By seven in the morning, the street was deserted except for a couple of familiar cars at the café and Lee’s truck at the clinic entrance. Elmer, Sam, Burt and George sat at the counter with coffee.

“Here he comes,” Burt said, and they all turned as one to see Pastor Wickham walking across the parking lot from the parsonage to the church, his Bible tucked into one hand.

“Right on the dot,” said Elmer, looking at his watch. “George, you feel up to scrambling some eggs?”

“Sure thing, Doc. Sam? Burt?”

“Over easy, bacon,” said Sam.

“Pancakes on the side,” said Burt.

“How you think this is going to go?” George asked Elmer.

“Wouldn’t dare hazard a guess,” he said. “But we’ve been through a lot just lately, this old town, and—” He stopped when he saw his sister’s car come slowly up the street. “Now what in the world is she—?” He didn’t finish. They watched Myrna park the old yellow Cadillac.

“You gotta wonder how she can drive with that hat. The brim is damn near big as the steering wheel,” Sam observed.

Myrna backed herself out of the driver’s door, butt first, purse looped over her arm, wide-brimmed hat last. She wore her favorite lace gloves and had applied her bleeding-red lips. When she entered the café and saw them, she broke into a grin. “I thought I’d find you here, watching.”

“Watching what, Myrna?” Elmer said.

“Don’t play dumb with me, Elmer. I know you’re at the top of this scheme.”

“I don’t know what you’re talking about,” he said.

“Fine, fine, deny it to the grave for all I care. I brought a deck of cards, if any of you old goats can remember how to play.”

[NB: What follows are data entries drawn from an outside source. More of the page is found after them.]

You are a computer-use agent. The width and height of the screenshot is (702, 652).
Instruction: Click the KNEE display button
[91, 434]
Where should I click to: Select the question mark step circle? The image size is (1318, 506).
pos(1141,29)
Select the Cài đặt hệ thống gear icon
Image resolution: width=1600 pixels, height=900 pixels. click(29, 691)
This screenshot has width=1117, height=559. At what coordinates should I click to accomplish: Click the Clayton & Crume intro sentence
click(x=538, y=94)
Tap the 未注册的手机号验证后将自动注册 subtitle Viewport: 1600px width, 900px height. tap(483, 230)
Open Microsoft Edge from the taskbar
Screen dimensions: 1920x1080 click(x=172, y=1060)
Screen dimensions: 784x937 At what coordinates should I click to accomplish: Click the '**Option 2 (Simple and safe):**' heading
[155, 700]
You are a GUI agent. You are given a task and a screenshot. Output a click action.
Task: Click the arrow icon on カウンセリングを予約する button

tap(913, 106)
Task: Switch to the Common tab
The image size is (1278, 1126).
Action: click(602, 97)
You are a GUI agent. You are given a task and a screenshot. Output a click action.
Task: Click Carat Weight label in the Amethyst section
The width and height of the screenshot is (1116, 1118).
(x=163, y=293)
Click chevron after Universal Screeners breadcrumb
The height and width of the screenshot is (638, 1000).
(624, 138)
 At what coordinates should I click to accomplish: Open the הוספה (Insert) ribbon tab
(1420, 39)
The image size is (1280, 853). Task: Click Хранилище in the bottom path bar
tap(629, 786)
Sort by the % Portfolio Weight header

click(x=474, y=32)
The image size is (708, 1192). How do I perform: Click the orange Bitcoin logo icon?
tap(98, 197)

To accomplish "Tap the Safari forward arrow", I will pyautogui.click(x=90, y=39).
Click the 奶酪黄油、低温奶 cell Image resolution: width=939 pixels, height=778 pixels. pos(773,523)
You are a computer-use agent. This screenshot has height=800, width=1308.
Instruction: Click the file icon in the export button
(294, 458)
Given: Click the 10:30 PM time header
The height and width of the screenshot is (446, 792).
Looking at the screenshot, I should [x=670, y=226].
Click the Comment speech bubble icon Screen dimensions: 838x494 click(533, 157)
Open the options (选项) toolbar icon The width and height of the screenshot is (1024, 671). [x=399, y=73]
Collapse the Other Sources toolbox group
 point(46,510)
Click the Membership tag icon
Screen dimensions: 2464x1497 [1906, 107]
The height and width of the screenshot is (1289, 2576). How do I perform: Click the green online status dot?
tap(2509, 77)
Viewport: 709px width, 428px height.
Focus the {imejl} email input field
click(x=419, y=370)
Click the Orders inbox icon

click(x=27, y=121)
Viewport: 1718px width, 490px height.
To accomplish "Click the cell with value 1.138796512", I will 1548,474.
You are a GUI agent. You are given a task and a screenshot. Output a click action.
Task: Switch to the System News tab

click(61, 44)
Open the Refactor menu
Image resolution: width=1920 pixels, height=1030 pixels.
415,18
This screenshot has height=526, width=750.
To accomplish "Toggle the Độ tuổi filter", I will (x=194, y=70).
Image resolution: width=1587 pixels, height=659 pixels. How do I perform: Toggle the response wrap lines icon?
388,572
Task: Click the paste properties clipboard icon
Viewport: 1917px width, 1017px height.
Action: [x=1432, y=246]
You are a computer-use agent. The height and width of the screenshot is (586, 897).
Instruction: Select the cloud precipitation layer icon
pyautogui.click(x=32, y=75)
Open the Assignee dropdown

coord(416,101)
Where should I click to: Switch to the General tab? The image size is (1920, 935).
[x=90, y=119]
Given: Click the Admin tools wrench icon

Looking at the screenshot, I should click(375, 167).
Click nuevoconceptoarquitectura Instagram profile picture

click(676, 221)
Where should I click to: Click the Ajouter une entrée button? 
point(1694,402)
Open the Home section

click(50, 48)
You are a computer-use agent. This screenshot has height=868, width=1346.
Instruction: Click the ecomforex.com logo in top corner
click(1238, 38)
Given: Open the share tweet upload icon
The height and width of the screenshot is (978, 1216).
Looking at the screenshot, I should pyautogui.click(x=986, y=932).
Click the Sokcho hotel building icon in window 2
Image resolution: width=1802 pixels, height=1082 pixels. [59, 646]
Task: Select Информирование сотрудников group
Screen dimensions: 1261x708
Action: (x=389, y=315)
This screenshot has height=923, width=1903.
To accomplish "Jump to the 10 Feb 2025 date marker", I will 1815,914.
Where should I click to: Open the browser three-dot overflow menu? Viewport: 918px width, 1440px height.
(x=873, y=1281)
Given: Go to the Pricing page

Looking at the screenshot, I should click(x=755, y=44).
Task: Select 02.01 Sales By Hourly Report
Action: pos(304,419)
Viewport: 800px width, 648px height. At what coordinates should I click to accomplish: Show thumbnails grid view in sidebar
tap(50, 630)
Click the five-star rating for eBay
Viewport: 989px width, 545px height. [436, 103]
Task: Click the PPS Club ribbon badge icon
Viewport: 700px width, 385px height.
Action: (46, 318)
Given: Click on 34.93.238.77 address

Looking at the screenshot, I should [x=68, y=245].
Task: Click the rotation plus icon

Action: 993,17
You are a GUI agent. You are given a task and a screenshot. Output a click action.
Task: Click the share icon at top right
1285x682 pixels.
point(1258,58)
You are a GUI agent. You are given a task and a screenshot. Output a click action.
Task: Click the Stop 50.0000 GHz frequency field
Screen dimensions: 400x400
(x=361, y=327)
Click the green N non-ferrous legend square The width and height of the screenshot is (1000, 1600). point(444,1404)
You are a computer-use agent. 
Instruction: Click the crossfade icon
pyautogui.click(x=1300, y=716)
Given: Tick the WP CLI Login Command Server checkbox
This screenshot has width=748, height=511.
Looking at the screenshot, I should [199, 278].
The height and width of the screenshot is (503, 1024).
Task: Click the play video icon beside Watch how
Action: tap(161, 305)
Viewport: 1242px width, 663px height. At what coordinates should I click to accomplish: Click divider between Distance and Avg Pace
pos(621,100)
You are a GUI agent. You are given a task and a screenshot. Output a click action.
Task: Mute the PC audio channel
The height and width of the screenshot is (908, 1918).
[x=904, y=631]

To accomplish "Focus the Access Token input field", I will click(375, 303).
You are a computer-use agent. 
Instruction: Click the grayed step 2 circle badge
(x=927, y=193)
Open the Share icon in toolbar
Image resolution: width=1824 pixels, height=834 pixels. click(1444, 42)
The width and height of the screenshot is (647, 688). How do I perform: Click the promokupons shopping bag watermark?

By nine-thirty Myrna was up fourteen dollars and fifty cents, Burt threw the party, Sam was even and Pastor Wickham was standing out on the front step, checking his watch. The street was empty; not a soul was out.

The pastor went inside, and momentarily the bells began to summon a congregation, but no one drove down Valley Drive. He didn’t usually play his own bells, so they weren’t very well done.

At ten, thirty minutes past the first service, which no one attended, Pastor Wickham walked in the door of the café. He approached the table where Myrna and the old boys played poker, looked directly at Sam and asked. “Are you responsible for this?”

“For what, Pastor?”

“There’s no one in church. No one. It’s a conspiracy!”

“Nonsense,” Myrna said. “See your twenty-five and call you. Jonathan, care to sit in for a hand, since you don’t seem to have any other…ah…engagements?”

“Mrs. Claypool, how can you sit there, on the Lord’s day, and gamble, while our church is in crisis?”

“The church will be fine, Jonathan,” she said. “But there is a crisis, and I think it’s yours. You must have a lot of people angry with you. Maybe you need to ask
some humble forgiveness for being such a womanizing pain in the ass. Full house,” she said, laying down her cards, raking in her quarters and looking up at Jonathan in all innocence.